When I moved into my dee-luxe Miami Beach apartment in the sky, I figured that the most I would have to worry about would be prudish neighbors complaining about the hard bass lines pounding through the walls. But recently, when I heard a scratching noise in my cabinet, I knew then that my piece of the pie had been gnawed on. And I immediately knew who/what the culprit was.

So I made a silent pact with the rodent -- let's call him Gentle Ken -- that he could have that cabinet. Look Ken, it's yours. Two stories, fully stocked with food. I won't come in and fuck with you if you don't come out and fuck with me.

From that day on, I heard him maybe twice, but I figured that he had found something nicer, perhaps with the view that he had always dreamed of. So imagine my horror when I'm sitting in my living room and Ken comes scurrying out of the kitchen and into my coat closet. I hurled insults at him, screamed, and threw shoes, but the bastard wouldn't leave the closet. He would peek out, go back in, peek out, run out a little, go back in.

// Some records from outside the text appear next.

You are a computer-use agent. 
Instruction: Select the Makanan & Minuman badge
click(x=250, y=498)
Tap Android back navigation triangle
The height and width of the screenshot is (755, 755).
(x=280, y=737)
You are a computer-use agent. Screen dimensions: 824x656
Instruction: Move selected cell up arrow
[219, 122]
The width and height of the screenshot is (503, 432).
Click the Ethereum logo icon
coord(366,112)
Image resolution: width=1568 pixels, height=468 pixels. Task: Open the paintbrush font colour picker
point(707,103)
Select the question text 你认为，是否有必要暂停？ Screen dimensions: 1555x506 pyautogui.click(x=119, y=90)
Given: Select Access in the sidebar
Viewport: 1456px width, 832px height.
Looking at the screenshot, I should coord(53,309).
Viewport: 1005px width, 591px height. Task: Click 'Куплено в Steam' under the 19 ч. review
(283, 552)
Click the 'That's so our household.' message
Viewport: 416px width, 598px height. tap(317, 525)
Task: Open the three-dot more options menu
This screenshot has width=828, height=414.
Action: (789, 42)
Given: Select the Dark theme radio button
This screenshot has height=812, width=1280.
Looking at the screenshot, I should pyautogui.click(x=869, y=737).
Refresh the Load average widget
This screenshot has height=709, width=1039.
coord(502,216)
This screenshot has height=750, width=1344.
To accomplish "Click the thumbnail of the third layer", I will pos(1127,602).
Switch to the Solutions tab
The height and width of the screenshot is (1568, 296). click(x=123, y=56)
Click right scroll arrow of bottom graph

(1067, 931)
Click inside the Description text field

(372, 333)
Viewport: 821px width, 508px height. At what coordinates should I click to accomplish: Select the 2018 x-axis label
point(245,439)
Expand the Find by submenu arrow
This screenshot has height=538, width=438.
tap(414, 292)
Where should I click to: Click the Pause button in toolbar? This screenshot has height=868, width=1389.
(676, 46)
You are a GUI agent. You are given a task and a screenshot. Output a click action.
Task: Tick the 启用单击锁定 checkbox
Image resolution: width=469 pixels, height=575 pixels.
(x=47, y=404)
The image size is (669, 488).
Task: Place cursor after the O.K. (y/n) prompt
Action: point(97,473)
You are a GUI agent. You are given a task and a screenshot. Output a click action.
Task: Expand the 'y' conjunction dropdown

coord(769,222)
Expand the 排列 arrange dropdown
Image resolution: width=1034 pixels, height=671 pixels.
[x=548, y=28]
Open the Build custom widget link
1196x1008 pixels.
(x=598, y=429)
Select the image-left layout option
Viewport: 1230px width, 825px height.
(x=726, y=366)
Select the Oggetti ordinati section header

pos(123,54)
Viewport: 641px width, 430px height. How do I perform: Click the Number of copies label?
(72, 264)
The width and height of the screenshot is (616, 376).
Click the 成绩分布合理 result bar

I grudgingly kept quiet while Ken did his little dance in and out of my closet. Finally, he ran his furry ass back into the kitchen while I cringed on the couch. So disrespectful. I had no choice but to put the extermination wheels in motion. I called a friend who called a friend who could "get rid of that motherfucka."

Uncle L came over. Empty handed. He proceeded to tell me his plan: put down a couple of glue traps, go home, mow his lawn, and smoke a cigar.

Later, in the middle of the night, Ken came back out, and he brought his crew. Walking to the fridge for a glass of water, I heard an eerie screaming sound. I added my own scream to the creepy soundtrack as I peered into the kitchen and saw it: a five-inch mouse struggling on a glue trap.

Like the bitch I am, I ran downstairs to security and demanded -- er, persuaded someone to come up and get it. Over the next ninety minutes, a guard had to come up to my $1500-a-month one-bedroom unit at the Mirador to get four more mice.

I spent a mousy-dream-filled night sleeping in my Pier One papasan, waking at 7 a.m. to see two more mice running around in the living room. Hell no. So I pulled on some rain boots and stomped to my closet for the phone book. After calling 12 exterminators, none of whom wanted to come out on a Sunday, I reached Roberto at Gold Coast Pest Control. At my door in a jiffy, the gregarious Roberto laughed at my fear and threw some poison in the previously-undiscovered, quarter size holes in my walls. He promised me that they would die, never come back again.

Two days later, I found one of Ken's friends struggling on a trap again. I had to call Terminix. I needed a commercial guarantee. I needed the guy in the all-white. But when he arrived, even he didn't come to my rescue. After a lot of talk about contracts and $300 up front, he persuaded me to forget about Terminix.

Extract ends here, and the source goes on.